[REQUIRED WORK]
Please copy the items below verbatim, starting at the line that contains "This screenshot has height=868, width=1397." and ending at the line that contains "coordinates (1052, 115).", both included.

[DATA IN THIS EXERCISE]
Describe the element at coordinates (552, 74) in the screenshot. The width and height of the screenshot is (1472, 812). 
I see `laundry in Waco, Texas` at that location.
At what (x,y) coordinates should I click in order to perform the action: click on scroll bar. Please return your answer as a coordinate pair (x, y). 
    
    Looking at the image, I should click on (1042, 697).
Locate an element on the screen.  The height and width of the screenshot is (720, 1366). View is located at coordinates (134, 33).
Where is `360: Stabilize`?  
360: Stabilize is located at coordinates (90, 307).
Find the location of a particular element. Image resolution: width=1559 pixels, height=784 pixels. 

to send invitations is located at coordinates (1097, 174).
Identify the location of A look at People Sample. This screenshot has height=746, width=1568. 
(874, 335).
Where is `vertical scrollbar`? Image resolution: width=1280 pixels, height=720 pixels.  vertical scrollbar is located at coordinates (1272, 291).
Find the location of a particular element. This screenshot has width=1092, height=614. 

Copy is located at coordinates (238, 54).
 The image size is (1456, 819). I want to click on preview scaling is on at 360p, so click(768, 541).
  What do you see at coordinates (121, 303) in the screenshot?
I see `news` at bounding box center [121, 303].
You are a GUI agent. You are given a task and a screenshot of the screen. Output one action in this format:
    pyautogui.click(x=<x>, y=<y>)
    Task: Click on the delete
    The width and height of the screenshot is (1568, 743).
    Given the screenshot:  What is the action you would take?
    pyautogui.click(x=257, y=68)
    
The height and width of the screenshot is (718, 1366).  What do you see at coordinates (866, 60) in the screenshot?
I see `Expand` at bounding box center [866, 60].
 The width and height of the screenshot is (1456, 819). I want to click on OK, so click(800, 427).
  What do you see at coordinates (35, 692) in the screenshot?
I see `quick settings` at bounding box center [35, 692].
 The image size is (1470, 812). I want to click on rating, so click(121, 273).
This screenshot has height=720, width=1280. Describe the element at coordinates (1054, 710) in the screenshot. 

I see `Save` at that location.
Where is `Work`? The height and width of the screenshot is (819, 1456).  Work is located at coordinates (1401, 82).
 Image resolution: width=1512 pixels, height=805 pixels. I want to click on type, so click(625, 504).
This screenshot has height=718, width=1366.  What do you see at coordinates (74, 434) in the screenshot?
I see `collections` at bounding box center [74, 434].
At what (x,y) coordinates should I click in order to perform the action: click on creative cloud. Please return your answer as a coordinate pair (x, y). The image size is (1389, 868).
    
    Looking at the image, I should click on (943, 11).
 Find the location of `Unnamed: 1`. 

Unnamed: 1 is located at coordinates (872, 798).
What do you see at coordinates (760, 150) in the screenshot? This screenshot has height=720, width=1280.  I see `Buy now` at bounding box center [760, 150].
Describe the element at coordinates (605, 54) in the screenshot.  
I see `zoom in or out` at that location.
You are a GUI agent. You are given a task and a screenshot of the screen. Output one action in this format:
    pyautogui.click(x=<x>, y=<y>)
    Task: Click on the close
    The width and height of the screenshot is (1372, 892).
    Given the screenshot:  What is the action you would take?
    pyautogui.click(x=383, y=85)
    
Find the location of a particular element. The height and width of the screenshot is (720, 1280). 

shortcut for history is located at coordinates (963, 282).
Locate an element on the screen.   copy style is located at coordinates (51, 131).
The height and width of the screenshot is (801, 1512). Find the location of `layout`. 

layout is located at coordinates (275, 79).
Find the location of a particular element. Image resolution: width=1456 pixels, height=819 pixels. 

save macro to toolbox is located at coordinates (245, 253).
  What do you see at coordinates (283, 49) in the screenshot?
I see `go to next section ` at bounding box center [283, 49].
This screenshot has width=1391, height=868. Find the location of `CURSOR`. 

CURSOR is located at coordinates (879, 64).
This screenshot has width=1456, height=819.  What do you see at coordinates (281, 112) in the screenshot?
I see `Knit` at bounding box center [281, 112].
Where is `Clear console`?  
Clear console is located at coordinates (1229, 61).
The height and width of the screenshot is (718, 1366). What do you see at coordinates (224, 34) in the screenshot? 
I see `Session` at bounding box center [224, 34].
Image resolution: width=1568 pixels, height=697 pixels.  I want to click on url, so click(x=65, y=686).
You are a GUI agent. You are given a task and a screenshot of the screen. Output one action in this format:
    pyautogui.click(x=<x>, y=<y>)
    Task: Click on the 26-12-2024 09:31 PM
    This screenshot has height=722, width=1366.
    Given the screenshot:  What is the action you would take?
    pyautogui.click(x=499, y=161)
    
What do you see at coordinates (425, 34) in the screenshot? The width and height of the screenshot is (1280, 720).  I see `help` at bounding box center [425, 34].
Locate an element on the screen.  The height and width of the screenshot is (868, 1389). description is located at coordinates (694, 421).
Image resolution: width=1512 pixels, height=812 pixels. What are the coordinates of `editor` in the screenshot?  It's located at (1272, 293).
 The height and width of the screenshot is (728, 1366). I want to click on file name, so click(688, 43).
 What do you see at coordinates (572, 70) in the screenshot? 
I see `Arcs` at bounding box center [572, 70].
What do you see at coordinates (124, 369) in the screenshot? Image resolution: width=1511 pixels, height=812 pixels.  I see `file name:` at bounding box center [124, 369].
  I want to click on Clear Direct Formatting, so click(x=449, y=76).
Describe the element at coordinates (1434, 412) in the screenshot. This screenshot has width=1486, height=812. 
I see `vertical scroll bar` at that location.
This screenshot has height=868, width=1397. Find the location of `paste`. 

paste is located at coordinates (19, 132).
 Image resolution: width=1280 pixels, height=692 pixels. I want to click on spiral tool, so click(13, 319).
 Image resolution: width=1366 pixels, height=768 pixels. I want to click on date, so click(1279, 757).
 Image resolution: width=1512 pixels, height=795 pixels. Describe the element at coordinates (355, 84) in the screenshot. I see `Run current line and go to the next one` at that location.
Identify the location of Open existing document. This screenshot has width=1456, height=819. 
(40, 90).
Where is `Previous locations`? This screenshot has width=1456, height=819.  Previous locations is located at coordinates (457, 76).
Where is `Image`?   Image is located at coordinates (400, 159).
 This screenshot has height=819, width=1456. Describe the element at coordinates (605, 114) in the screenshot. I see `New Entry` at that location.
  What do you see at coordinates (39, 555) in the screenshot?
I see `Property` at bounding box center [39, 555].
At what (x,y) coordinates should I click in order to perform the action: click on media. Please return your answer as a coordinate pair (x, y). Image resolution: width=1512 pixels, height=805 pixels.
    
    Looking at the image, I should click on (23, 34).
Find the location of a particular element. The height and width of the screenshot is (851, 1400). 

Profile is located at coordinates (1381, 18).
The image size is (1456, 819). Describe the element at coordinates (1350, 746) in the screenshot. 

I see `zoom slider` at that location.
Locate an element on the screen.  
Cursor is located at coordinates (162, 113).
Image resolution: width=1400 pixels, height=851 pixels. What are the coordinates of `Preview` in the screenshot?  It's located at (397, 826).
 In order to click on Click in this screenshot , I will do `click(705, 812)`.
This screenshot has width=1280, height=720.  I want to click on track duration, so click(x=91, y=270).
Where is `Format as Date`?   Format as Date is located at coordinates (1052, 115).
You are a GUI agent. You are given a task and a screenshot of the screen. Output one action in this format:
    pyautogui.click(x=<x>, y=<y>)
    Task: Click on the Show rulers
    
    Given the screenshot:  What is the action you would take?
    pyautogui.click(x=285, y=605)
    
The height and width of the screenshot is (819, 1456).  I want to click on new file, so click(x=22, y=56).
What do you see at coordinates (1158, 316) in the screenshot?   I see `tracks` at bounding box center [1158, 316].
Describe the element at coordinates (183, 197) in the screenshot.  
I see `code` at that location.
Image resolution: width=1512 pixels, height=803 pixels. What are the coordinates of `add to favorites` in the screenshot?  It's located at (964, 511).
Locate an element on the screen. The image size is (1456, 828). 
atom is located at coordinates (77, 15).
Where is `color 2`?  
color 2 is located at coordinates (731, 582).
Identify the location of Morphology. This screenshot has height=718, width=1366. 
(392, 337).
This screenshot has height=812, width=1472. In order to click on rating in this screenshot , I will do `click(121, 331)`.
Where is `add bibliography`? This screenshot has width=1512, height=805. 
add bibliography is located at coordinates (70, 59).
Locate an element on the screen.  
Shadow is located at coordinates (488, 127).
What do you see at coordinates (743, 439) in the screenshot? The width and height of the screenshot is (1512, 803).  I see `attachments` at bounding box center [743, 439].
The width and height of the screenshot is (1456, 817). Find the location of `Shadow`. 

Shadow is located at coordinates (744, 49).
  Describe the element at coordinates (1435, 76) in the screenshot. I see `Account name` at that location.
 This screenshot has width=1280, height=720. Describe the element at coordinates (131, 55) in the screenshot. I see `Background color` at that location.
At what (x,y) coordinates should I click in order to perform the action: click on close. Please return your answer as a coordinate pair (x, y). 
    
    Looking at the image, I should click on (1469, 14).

[THE ANSWER]
This screenshot has height=868, width=1397. Find the location of `paste`. 

paste is located at coordinates (19, 132).
 Image resolution: width=1280 pixels, height=692 pixels. I want to click on spiral tool, so click(13, 319).
 Image resolution: width=1366 pixels, height=768 pixels. I want to click on date, so click(1279, 757).
 Image resolution: width=1512 pixels, height=795 pixels. Describe the element at coordinates (355, 84) in the screenshot. I see `Run current line and go to the next one` at that location.
Identify the location of Open existing document. This screenshot has width=1456, height=819. 
(40, 90).
Where is `Previous locations`? This screenshot has width=1456, height=819.  Previous locations is located at coordinates (457, 76).
Where is `Image`?   Image is located at coordinates (400, 159).
 This screenshot has height=819, width=1456. Describe the element at coordinates (605, 114) in the screenshot. I see `New Entry` at that location.
  What do you see at coordinates (39, 555) in the screenshot?
I see `Property` at bounding box center [39, 555].
At what (x,y) coordinates should I click in order to perform the action: click on media. Please return your answer as a coordinate pair (x, y). Image resolution: width=1512 pixels, height=805 pixels.
    
    Looking at the image, I should click on (23, 34).
Find the location of a particular element. The height and width of the screenshot is (851, 1400). 

Profile is located at coordinates (1381, 18).
The image size is (1456, 819). Describe the element at coordinates (1350, 746) in the screenshot. 

I see `zoom slider` at that location.
Locate an element on the screen.  
Cursor is located at coordinates (162, 113).
Image resolution: width=1400 pixels, height=851 pixels. What are the coordinates of `Preview` in the screenshot?  It's located at (397, 826).
 In order to click on Click in this screenshot , I will do `click(705, 812)`.
This screenshot has width=1280, height=720.  I want to click on track duration, so click(x=91, y=270).
Where is `Format as Date`?   Format as Date is located at coordinates (1052, 115).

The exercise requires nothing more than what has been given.